しかし診療時間も燃えるゴミの回収も過ぎたあと。逃した分取り返すように布団をベランダに干して日にあてて、シーツも洗う。
胡瓜とミョウガを刻んでだしにつけて置いたのを素麺にかけてキムチとネギ、食べるラー油をのせて冷麺風にして食べる。
夫は昨日から東京に行っている。今秋東京でやる演劇祭の記者発表に出るため。11月に去年やった『DRAMATHOROGY』の再演をさせてもらえることになった。
人前に出るし、少し早い誕生日プレゼントとして贈ったギャルソンのシャツを着て行った。
多少張り込んででも自分のかたちを支えてくれる力のある服が必要な時がある。戦闘服として。戦いは外だけでなく皮膚と布地のあいだでも起こっている。その摩擦が輪郭を浮かび上がらせるように。

今日の仕事は夕方からで日中家の細々したことを片付ける。気がつくと8月。のんきでいられるのは最初だけで、その先今年の夏は過密スケジュールに突入する。
仕事に出る前にほこほこになっている布団を入れて、2匹の晩ご飯をおいて出る。
出町柳まで自転車、京阪で東福寺へ。電車に乗ると10分程度で着いてしまう。よく寝たはずなのに、その10分でうたた寝して危なく乗り過ごすところだった。
6時ポーズ開始。
アトリエのすぐ脇に小川があり、草木も多いので蚊が多い。蚊取り線香がモデル台の下と休憩中に座っているソファの傍に置いてあるので、アトリエにいるあいだ全身に蚊取り線香を薫きしめられている。なのに蚊に刺される。餌食だ。
休憩の時にスイカを出してくださった。別の曜日に製作されている方の畑で出来たものらしい。そういえば今年最初のスイカだった。
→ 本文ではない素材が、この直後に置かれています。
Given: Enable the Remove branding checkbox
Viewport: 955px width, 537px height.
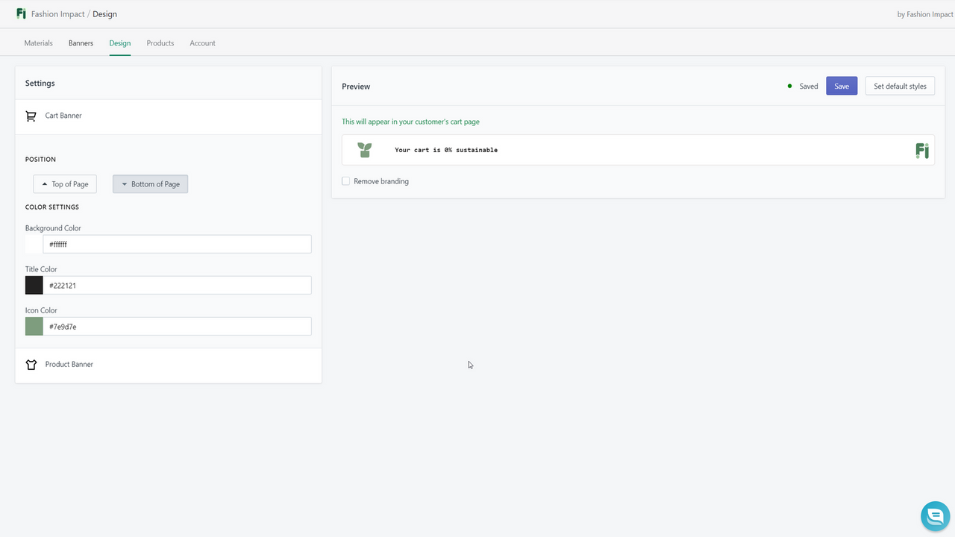Looking at the screenshot, I should tap(345, 180).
我が家の冷蔵庫は未だに単身者用の小さいもので野菜室がなく、かさ張る野菜などは買い辛い。それもあってなんとなく買わなかったが、久々に食べてみると、こんなにみずみずしいものだったか。焼け付きそうな炎天下でこんなに水を湛えたものができることが不思議に思える。
半玉あってその半分切ってくださった。私含め5人のメンバーでそのうちひとりは小さい頃スイカにあたって以来トラウマで食べられないと言われる。
いっぱいあるのでどんどん食べてくださいと言われるのを良いことに、2切れいただいた。

仕事を終えて帰る。明日の夕飯の仕込みをして風呂に入り小豆と寝る。